EXERCISE DIRECTIONS —
Express the records below as a Markdown table with the columns "Row" and "Line," numbering each line and skipping blank lines. Leave the pictures out of the table.

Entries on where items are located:
↓↓↓

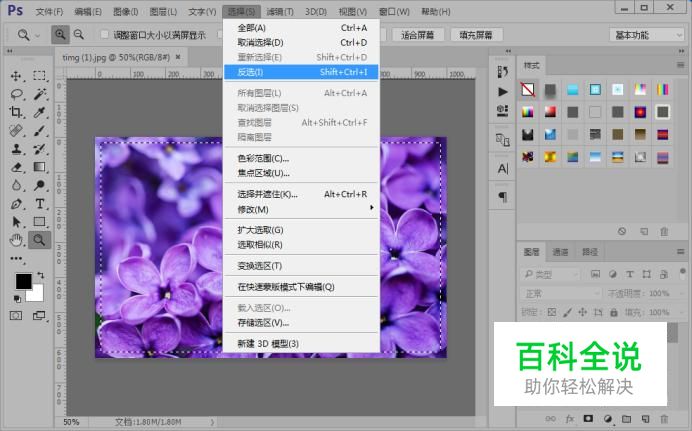Open the 基本功能 workspace dropdown
This screenshot has height=431, width=692.
[646, 34]
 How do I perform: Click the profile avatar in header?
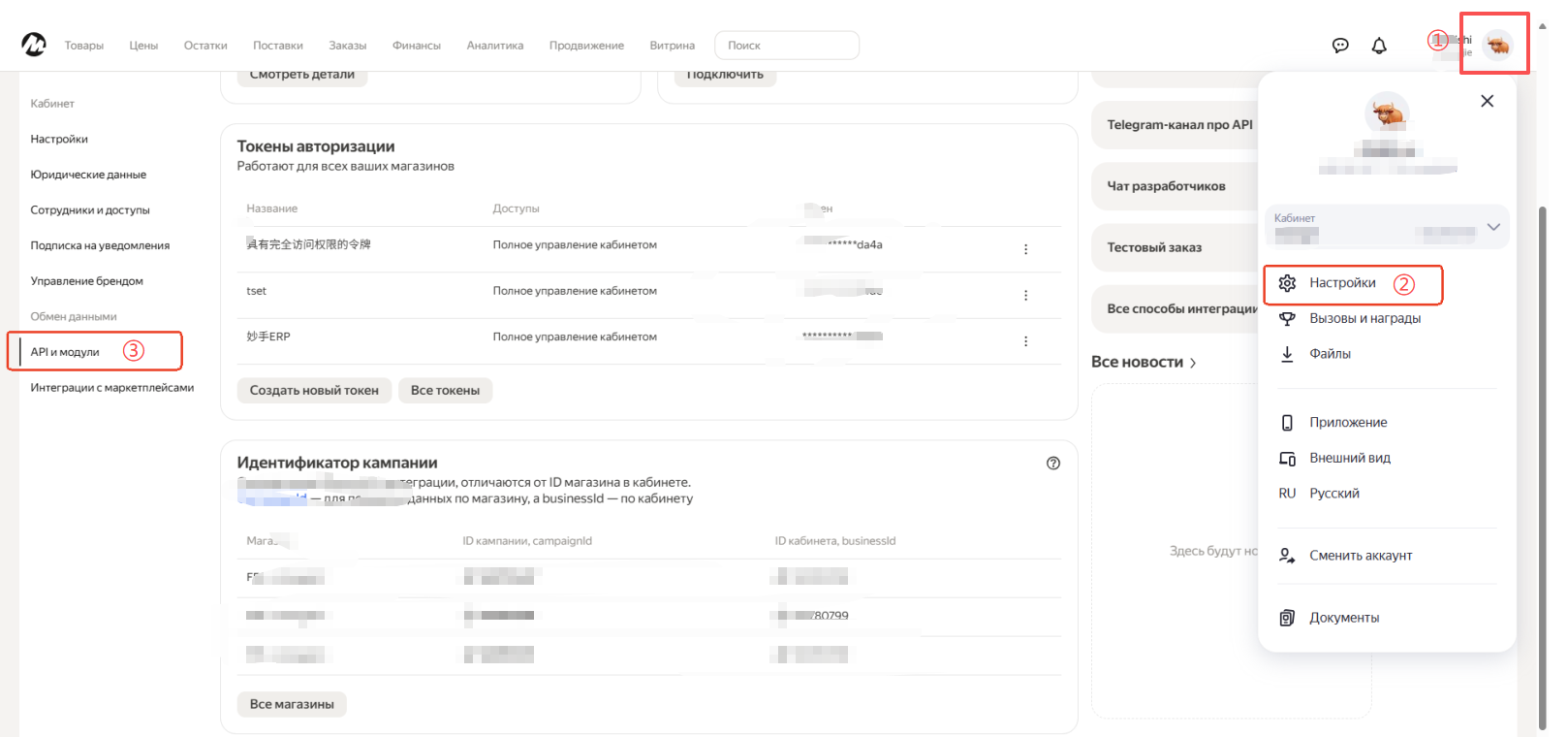click(x=1497, y=46)
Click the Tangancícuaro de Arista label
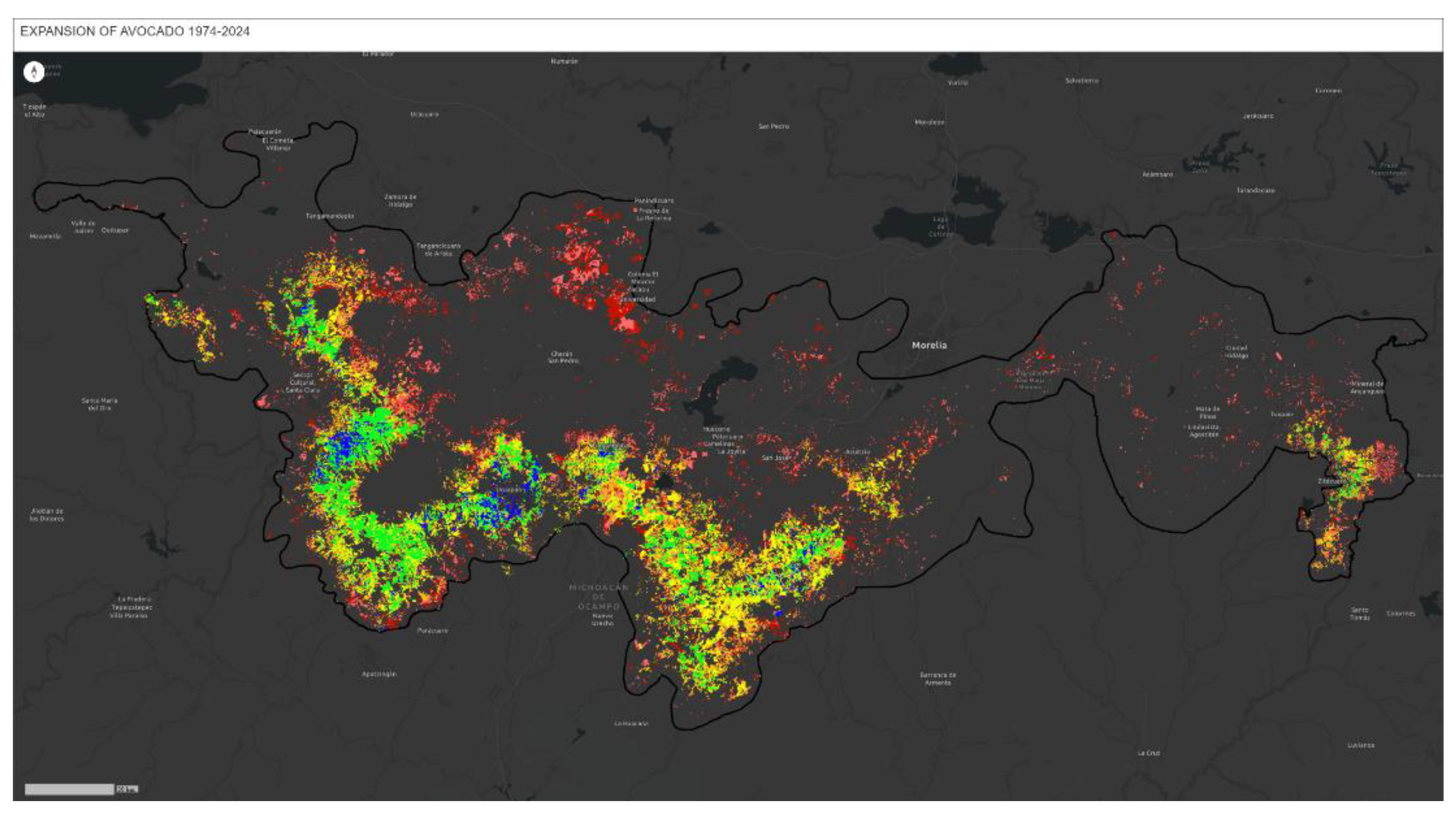Image resolution: width=1456 pixels, height=813 pixels. pyautogui.click(x=438, y=250)
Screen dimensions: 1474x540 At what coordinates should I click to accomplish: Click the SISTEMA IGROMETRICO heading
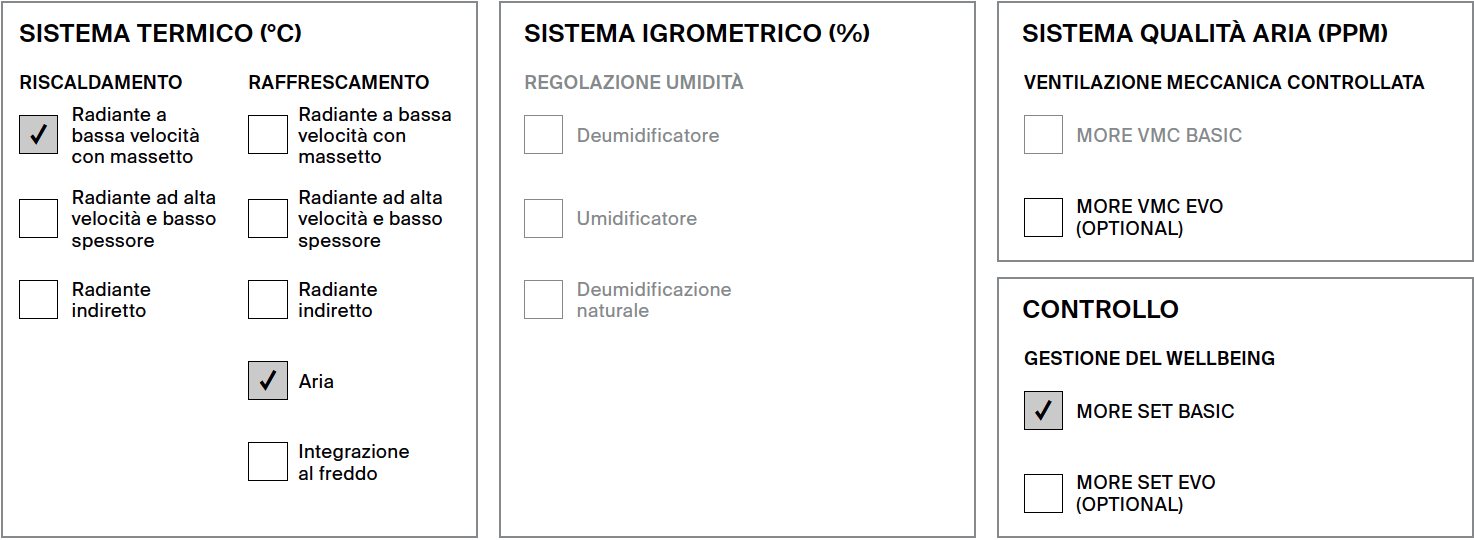tap(697, 33)
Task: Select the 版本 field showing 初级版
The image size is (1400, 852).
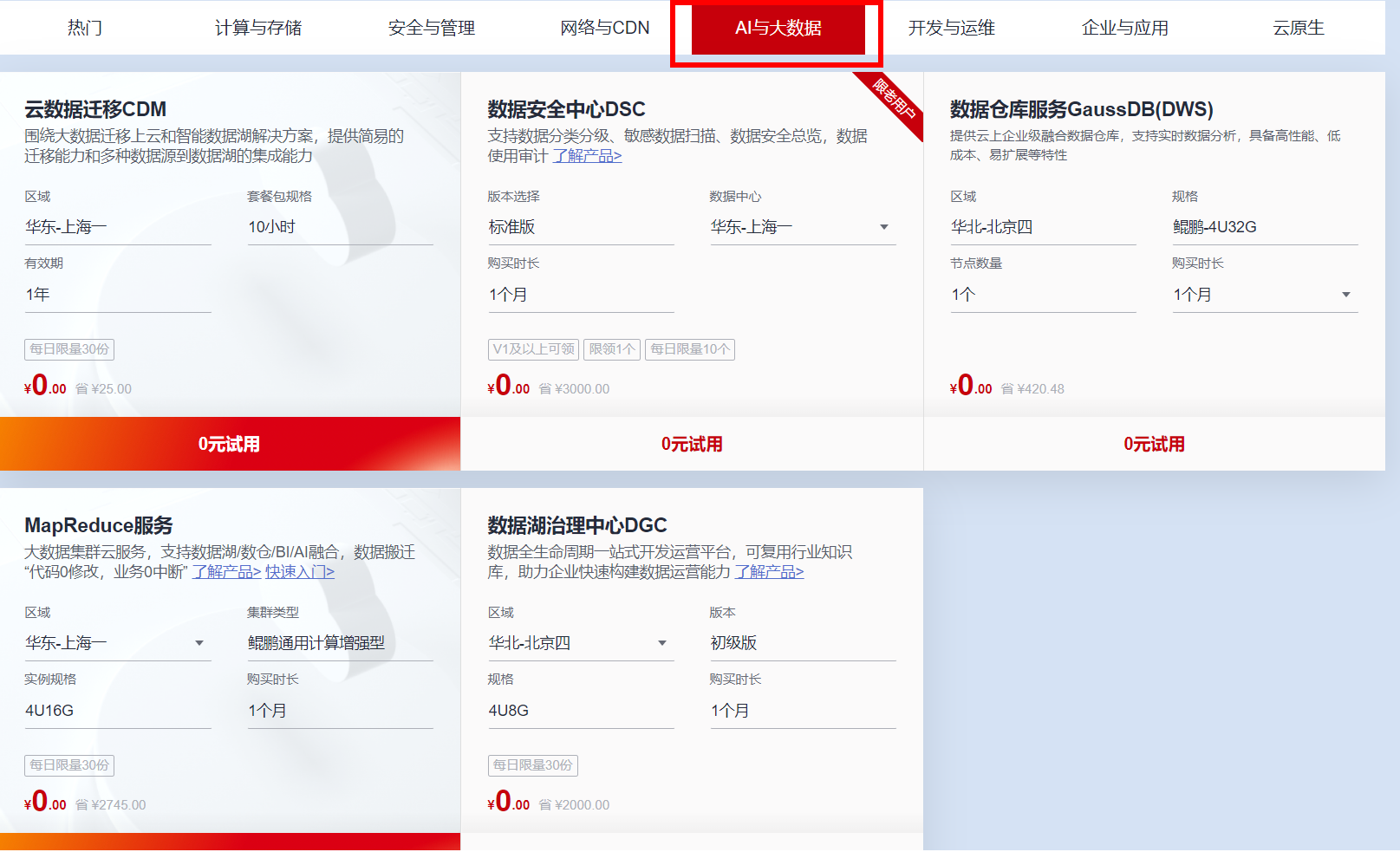Action: 802,642
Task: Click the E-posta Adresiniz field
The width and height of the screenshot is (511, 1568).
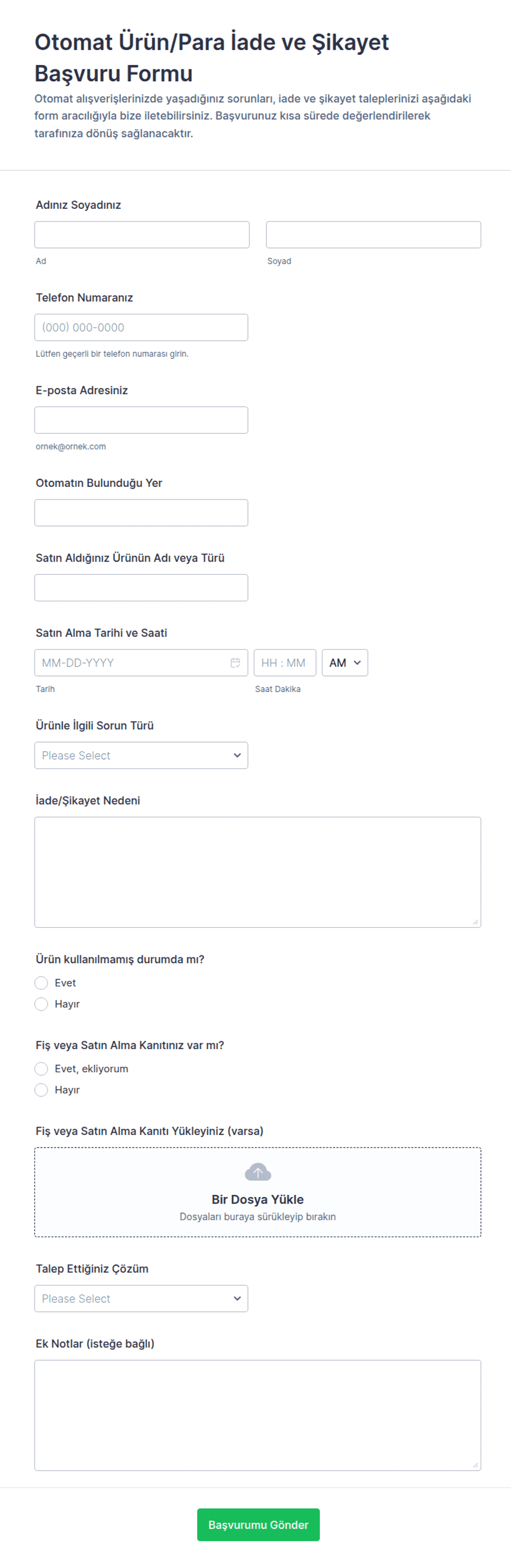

↑↑↑

FINISHED TASK —
| Row | Line |
|---|---|
| 1 | Open the 基本功能 workspace dropdown |
| 2 | This screenshot has height=431, width=692. |
| 3 | [646, 34] |
| 4 |  How do I perform: Click the profile avatar in header? |
| 5 | click(x=1497, y=46) |
| 6 | Click the Tangancícuaro de Arista label |
| 7 | Image resolution: width=1456 pixels, height=813 pixels. pyautogui.click(x=438, y=250) |
| 8 | Screen dimensions: 1474x540 At what coordinates should I click to accomplish: Click the SISTEMA IGROMETRICO heading |
| 9 | tap(697, 33) |
| 10 | Task: Select the 版本 field showing 初级版 |
| 11 | The image size is (1400, 852). |
| 12 | Action: 802,642 |
| 13 | Task: Click the E-posta Adresiniz field |
| 14 | The width and height of the screenshot is (511, 1568). |